Your assignment: Make an exact copy of every entry.

----------------

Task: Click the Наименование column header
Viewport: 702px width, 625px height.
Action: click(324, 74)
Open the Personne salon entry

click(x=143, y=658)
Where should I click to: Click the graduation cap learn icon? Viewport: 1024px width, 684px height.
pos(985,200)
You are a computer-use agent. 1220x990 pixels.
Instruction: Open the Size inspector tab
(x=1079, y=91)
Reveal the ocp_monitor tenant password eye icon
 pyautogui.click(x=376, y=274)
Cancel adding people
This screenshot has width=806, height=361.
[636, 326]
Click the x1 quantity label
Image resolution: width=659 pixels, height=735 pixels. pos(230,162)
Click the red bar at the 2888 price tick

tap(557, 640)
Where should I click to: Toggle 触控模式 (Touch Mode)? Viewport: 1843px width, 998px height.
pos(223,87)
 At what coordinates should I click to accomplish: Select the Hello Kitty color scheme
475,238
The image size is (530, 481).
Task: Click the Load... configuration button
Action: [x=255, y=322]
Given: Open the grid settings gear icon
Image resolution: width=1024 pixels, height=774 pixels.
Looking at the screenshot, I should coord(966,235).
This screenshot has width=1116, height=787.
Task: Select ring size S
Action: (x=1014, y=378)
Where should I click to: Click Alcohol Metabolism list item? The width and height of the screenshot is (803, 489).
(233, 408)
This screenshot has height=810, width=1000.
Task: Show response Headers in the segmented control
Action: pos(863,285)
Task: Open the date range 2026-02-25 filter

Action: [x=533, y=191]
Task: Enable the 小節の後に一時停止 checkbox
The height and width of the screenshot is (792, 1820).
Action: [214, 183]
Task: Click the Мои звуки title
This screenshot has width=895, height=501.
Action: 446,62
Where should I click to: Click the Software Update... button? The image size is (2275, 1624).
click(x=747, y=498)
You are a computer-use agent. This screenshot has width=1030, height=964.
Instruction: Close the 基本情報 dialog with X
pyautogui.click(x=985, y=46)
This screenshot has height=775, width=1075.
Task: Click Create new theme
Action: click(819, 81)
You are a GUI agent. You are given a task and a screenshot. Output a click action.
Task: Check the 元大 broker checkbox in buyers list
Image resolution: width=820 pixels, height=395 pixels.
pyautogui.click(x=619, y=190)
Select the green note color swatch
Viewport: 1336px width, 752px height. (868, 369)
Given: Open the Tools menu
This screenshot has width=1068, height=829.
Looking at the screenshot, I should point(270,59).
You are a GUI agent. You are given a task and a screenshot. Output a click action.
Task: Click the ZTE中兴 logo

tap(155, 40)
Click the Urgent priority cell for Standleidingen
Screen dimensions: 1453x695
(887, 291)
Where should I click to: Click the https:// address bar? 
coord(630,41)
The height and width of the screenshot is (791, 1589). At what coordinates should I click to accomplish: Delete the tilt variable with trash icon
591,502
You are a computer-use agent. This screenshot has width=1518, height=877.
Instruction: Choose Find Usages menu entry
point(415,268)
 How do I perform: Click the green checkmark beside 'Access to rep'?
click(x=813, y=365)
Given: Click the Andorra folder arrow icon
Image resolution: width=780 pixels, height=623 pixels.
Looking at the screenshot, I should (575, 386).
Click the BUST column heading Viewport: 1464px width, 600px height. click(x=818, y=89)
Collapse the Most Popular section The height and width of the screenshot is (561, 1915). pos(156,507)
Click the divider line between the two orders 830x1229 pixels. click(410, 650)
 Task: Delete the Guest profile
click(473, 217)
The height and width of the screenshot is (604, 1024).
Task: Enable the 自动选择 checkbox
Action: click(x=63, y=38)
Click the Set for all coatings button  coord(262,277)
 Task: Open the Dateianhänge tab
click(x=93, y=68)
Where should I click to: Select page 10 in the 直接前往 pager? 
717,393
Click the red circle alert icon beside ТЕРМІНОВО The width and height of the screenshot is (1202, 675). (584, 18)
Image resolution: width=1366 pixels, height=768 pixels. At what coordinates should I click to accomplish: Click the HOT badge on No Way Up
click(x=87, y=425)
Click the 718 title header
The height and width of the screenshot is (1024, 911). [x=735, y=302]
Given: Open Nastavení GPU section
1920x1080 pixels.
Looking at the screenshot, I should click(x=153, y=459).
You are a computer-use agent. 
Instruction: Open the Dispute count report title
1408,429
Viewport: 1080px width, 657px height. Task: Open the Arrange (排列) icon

----------------

Result of the task:
Task: Click the Наименование column header
Viewport: 702px width, 625px height.
Action: click(324, 74)
Open the Personne salon entry

click(x=143, y=658)
Where should I click to: Click the graduation cap learn icon? Viewport: 1024px width, 684px height.
pos(985,200)
You are a computer-use agent. 1220x990 pixels.
Instruction: Open the Size inspector tab
(x=1079, y=91)
Reveal the ocp_monitor tenant password eye icon
 pyautogui.click(x=376, y=274)
Cancel adding people
This screenshot has width=806, height=361.
[636, 326]
Click the x1 quantity label
Image resolution: width=659 pixels, height=735 pixels. pos(230,162)
Click the red bar at the 2888 price tick

tap(557, 640)
Where should I click to: Toggle 触控模式 (Touch Mode)? Viewport: 1843px width, 998px height.
pos(223,87)
 At what coordinates should I click to accomplish: Select the Hello Kitty color scheme
475,238
The image size is (530, 481).
Task: Click the Load... configuration button
Action: [x=255, y=322]
Given: Open the grid settings gear icon
Image resolution: width=1024 pixels, height=774 pixels.
Looking at the screenshot, I should coord(966,235).
This screenshot has width=1116, height=787.
Task: Select ring size S
Action: (x=1014, y=378)
Where should I click to: Click Alcohol Metabolism list item? The width and height of the screenshot is (803, 489).
(233, 408)
This screenshot has height=810, width=1000.
Task: Show response Headers in the segmented control
Action: pos(863,285)
Task: Open the date range 2026-02-25 filter

Action: [x=533, y=191]
Task: Enable the 小節の後に一時停止 checkbox
The height and width of the screenshot is (792, 1820).
Action: [214, 183]
Task: Click the Мои звуки title
This screenshot has width=895, height=501.
Action: 446,62
Where should I click to: Click the Software Update... button? The image size is (2275, 1624).
click(x=747, y=498)
You are a computer-use agent. This screenshot has width=1030, height=964.
Instruction: Close the 基本情報 dialog with X
pyautogui.click(x=985, y=46)
This screenshot has height=775, width=1075.
Task: Click Create new theme
Action: click(819, 81)
You are a GUI agent. You are given a task and a screenshot. Output a click action.
Task: Check the 元大 broker checkbox in buyers list
Image resolution: width=820 pixels, height=395 pixels.
pyautogui.click(x=619, y=190)
Select the green note color swatch
Viewport: 1336px width, 752px height. (868, 369)
Given: Open the Tools menu
This screenshot has width=1068, height=829.
Looking at the screenshot, I should point(270,59).
You are a GUI agent. You are given a task and a screenshot. Output a click action.
Task: Click the ZTE中兴 logo

tap(155, 40)
Click the Urgent priority cell for Standleidingen
Screen dimensions: 1453x695
(887, 291)
Where should I click to: Click the https:// address bar? 
coord(630,41)
The height and width of the screenshot is (791, 1589). At what coordinates should I click to accomplish: Delete the tilt variable with trash icon
591,502
You are a computer-use agent. This screenshot has width=1518, height=877.
Instruction: Choose Find Usages menu entry
point(415,268)
 How do I perform: Click the green checkmark beside 'Access to rep'?
click(x=813, y=365)
Given: Click the Andorra folder arrow icon
Image resolution: width=780 pixels, height=623 pixels.
Looking at the screenshot, I should (575, 386).
Click the BUST column heading Viewport: 1464px width, 600px height. click(x=818, y=89)
Collapse the Most Popular section The height and width of the screenshot is (561, 1915). pos(156,507)
Click the divider line between the two orders 830x1229 pixels. click(410, 650)
 Task: Delete the Guest profile
click(473, 217)
The height and width of the screenshot is (604, 1024).
Task: Enable the 自动选择 checkbox
Action: click(x=63, y=38)
Click the Set for all coatings button  coord(262,277)
 Task: Open the Dateianhänge tab
click(x=93, y=68)
Where should I click to: Select page 10 in the 直接前往 pager? 
717,393
Click the red circle alert icon beside ТЕРМІНОВО The width and height of the screenshot is (1202, 675). (584, 18)
Image resolution: width=1366 pixels, height=768 pixels. At what coordinates should I click to accomplish: Click the HOT badge on No Way Up
click(x=87, y=425)
Click the 718 title header
The height and width of the screenshot is (1024, 911). [x=735, y=302]
Given: Open Nastavení GPU section
1920x1080 pixels.
Looking at the screenshot, I should click(x=153, y=459).
You are a computer-use agent. 
Instruction: Open the Dispute count report title
1408,429
Viewport: 1080px width, 657px height. Task: Open the Arrange (排列) icon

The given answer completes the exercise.